<<<<

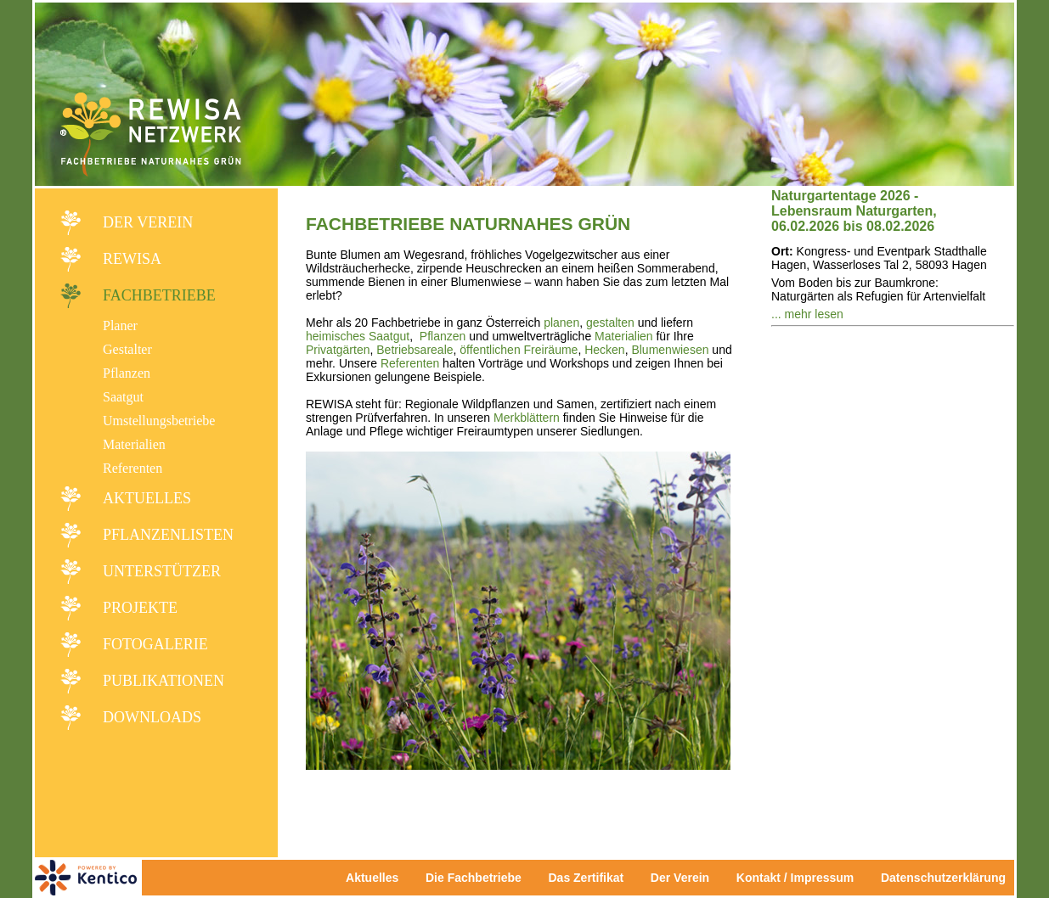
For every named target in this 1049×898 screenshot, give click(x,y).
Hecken (604, 349)
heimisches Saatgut (357, 336)
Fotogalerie (155, 644)
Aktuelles (147, 498)
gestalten (610, 322)
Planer (120, 325)
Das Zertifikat (585, 877)
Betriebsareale (414, 349)
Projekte (140, 607)
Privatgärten (337, 349)
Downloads (152, 717)
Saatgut (123, 397)
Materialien (134, 444)
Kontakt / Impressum (800, 877)
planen (561, 322)
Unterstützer (162, 571)
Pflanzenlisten (168, 534)
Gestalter (127, 349)
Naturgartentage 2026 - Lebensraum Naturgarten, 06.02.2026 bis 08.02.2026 (854, 210)
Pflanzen (126, 373)
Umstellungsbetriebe (159, 420)
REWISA (132, 258)
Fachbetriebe (159, 295)
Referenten (132, 468)
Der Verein (148, 222)
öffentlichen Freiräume (519, 349)
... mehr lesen (807, 314)
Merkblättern (526, 417)
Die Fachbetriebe (474, 877)
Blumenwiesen (669, 349)
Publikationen (163, 680)
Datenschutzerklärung (943, 877)
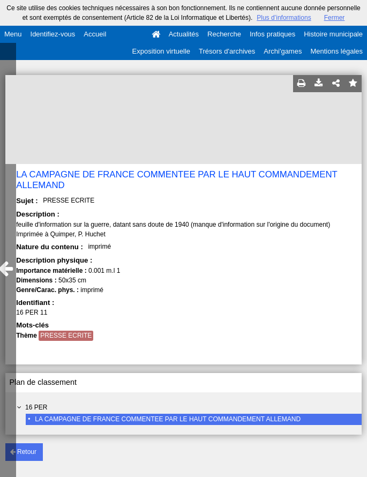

>>>>

GOAL:
Rewrite the data above as a numbered list with no blank lines, and leave out the image markers.

RESULT:
1. For every named target in this 1049×898 screenshot, give click(x,y).
2. Hecken (604, 349)
3. heimisches Saatgut (357, 336)
4. Fotogalerie (155, 644)
5. Aktuelles (147, 498)
6. gestalten (610, 322)
7. Planer (120, 325)
8. Das Zertifikat (585, 877)
9. Betriebsareale (414, 349)
10. Projekte (140, 607)
11. Privatgärten (337, 349)
12. Downloads (152, 717)
13. Saatgut (123, 397)
14. Materialien (134, 444)
15. Kontakt / Impressum (800, 877)
16. planen (561, 322)
17. Unterstützer (162, 571)
18. Pflanzenlisten (168, 534)
19. Gestalter (127, 349)
20. Naturgartentage 2026 - Lebensraum Naturgarten, 06.02.2026 bis 08.02.2026 (854, 210)
21. Pflanzen (126, 373)
22. Umstellungsbetriebe (159, 420)
23. REWISA (132, 258)
24. Fachbetriebe (159, 295)
25. Referenten (132, 468)
26. Der Verein (148, 222)
27. öffentlichen Freiräume (519, 349)
28. ... mehr lesen (807, 314)
29. Merkblättern (526, 417)
30. Die Fachbetriebe (474, 877)
31. Blumenwiesen (669, 349)
32. Publikationen (163, 680)
33. Datenschutzerklärung (943, 877)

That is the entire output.